1, 2, and 3 are schematic plan views showing the first, second, and third embodiments of the present invention, respectively, and FIG. 4 shows a state in which magnetic flux quanta are trapped in the ground thin film. 1 is a schematic cross-sectional view showing a superconducting thin film of a Josephson integrated circuit in FIG. 1...Thin film that forms the main part of the ground thin film on the chip,
2... Vortex drive current partition, 3... Vortex drive current supply terminal, 4... Power supply, 5... Ground terminal,
6... Interferometer loop, 7... Josephson junction, 8...

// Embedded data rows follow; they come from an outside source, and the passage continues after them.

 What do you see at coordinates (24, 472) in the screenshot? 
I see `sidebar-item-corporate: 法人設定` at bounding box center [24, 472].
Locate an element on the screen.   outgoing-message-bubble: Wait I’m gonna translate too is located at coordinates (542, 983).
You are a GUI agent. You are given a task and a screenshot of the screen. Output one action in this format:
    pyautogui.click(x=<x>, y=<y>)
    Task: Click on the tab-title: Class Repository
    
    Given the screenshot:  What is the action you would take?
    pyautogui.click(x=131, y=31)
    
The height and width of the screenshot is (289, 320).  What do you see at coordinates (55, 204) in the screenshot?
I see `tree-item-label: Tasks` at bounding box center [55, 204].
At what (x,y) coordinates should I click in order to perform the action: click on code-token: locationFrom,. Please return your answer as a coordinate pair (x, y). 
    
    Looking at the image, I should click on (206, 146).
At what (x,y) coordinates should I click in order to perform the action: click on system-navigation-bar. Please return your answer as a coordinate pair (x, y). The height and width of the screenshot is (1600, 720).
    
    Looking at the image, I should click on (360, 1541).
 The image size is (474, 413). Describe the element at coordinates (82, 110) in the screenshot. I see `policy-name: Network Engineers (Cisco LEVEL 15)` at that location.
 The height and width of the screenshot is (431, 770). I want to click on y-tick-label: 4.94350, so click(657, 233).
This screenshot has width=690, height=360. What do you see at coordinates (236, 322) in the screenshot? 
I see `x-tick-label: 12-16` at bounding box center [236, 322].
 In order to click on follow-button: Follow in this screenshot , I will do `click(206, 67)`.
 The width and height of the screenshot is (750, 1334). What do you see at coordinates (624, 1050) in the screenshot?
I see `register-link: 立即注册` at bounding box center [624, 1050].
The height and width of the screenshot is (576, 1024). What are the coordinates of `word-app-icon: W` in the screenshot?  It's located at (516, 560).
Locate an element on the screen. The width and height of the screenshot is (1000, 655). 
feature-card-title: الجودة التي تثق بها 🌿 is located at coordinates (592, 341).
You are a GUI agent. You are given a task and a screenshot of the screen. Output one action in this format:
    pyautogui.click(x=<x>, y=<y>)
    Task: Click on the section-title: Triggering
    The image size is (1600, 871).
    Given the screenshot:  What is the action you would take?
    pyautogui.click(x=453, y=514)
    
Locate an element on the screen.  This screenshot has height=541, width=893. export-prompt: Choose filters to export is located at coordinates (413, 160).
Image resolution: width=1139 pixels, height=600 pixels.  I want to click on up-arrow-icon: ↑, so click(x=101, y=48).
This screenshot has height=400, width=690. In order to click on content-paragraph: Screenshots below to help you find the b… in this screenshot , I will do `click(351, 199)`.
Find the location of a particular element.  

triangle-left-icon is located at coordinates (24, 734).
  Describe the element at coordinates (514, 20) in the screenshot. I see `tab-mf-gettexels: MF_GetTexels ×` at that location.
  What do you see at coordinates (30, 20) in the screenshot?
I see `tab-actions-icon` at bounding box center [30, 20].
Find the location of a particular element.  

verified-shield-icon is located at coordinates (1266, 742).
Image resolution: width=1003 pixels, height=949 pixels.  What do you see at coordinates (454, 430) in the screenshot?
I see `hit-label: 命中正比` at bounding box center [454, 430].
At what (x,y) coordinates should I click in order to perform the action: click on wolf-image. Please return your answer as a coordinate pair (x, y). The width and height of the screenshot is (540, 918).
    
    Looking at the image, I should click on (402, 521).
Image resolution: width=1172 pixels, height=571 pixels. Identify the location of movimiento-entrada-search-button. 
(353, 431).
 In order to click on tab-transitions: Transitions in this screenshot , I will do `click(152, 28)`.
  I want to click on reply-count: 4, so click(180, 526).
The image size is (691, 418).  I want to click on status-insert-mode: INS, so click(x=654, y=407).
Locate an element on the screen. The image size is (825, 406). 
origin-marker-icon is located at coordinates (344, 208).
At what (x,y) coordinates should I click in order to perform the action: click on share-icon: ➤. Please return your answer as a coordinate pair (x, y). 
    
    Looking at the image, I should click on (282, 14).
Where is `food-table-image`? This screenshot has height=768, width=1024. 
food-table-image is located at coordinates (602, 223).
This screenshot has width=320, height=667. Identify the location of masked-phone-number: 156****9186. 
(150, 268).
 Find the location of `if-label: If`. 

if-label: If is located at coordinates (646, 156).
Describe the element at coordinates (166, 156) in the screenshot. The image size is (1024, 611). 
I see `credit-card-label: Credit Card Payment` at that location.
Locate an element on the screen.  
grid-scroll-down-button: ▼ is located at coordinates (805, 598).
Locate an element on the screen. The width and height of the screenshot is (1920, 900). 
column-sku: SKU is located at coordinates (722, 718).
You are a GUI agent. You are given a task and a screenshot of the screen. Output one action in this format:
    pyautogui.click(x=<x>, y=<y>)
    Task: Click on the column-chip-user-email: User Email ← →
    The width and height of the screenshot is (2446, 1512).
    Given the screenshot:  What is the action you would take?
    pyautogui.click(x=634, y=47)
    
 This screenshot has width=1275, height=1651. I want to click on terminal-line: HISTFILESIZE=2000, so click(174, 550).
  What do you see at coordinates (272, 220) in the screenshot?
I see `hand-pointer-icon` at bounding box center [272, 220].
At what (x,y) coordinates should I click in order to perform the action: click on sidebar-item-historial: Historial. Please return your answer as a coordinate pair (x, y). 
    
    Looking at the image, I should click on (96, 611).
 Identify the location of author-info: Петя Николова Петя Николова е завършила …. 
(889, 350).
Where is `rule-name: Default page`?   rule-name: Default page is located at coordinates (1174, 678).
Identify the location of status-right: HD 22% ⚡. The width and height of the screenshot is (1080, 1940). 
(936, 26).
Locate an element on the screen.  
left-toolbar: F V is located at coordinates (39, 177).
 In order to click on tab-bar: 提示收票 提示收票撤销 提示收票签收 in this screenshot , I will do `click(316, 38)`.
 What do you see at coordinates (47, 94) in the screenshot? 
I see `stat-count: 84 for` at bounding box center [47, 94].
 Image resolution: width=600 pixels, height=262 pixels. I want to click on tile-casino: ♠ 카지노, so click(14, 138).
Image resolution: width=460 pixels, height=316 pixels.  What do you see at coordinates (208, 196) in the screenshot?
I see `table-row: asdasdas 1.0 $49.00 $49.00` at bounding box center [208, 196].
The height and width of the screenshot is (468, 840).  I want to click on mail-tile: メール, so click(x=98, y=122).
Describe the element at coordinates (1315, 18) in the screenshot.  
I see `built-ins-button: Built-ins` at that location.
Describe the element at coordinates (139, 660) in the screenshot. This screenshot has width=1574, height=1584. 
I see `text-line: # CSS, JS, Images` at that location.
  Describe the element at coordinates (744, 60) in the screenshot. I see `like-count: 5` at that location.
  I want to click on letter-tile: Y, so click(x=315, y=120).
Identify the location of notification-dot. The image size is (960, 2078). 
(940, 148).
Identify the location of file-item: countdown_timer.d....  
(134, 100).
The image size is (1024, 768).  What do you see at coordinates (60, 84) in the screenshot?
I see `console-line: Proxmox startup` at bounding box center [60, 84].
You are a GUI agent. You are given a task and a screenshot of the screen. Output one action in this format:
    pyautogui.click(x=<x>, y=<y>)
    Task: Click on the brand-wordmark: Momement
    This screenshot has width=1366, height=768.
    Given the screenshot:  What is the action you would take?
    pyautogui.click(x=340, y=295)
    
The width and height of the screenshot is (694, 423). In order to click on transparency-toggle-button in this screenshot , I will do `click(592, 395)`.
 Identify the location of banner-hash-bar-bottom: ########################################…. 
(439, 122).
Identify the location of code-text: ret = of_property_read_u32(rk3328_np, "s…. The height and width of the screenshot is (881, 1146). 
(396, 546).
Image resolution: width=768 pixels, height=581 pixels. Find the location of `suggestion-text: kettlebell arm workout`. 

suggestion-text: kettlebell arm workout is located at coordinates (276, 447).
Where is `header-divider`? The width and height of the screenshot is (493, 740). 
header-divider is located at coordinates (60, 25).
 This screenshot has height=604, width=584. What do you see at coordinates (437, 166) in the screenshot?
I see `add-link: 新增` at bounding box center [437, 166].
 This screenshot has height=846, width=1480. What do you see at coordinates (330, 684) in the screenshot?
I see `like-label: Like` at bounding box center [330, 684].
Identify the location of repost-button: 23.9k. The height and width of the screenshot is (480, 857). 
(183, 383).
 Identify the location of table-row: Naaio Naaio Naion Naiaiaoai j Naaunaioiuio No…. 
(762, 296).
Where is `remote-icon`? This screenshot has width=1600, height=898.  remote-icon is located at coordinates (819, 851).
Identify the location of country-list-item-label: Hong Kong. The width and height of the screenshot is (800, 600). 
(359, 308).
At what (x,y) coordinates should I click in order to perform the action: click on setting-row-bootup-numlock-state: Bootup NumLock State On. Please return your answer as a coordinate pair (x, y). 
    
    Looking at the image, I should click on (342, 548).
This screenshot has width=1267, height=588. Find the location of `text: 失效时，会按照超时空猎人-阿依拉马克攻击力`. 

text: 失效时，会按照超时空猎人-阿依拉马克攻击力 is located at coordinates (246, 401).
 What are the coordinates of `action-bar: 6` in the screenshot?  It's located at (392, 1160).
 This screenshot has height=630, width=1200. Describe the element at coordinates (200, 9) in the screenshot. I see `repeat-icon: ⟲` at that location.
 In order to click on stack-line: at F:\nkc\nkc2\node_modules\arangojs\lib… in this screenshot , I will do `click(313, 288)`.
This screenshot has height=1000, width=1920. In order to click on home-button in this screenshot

Vortex (trapped magnetic flux), 9... lines of magnetic force, 10... ground thin film.

Claims (1)

[Claims] 1. A Josephson integrated circuit comprising a grounded thin film that is a superconducting thin film, wherein the grounded thin film has a first thin film at a first superconducting critical temperature and a second superconducting critical temperature lower than the first superconducting critical temperature. a second thin film, the first thin film is provided with a plurality of terminals for supplying a vortex drive current, and the second thin film has an environmental temperature that is equal to or less than the first and second superconducting critical temperatures. is arranged in such a way that the path of the vortex driving current flowing through the first thin film between the terminals is narrowed or the current path between the terminal and the ground terminal is blocked when the current is in the middle of the terminal. Josephson integrated circuit.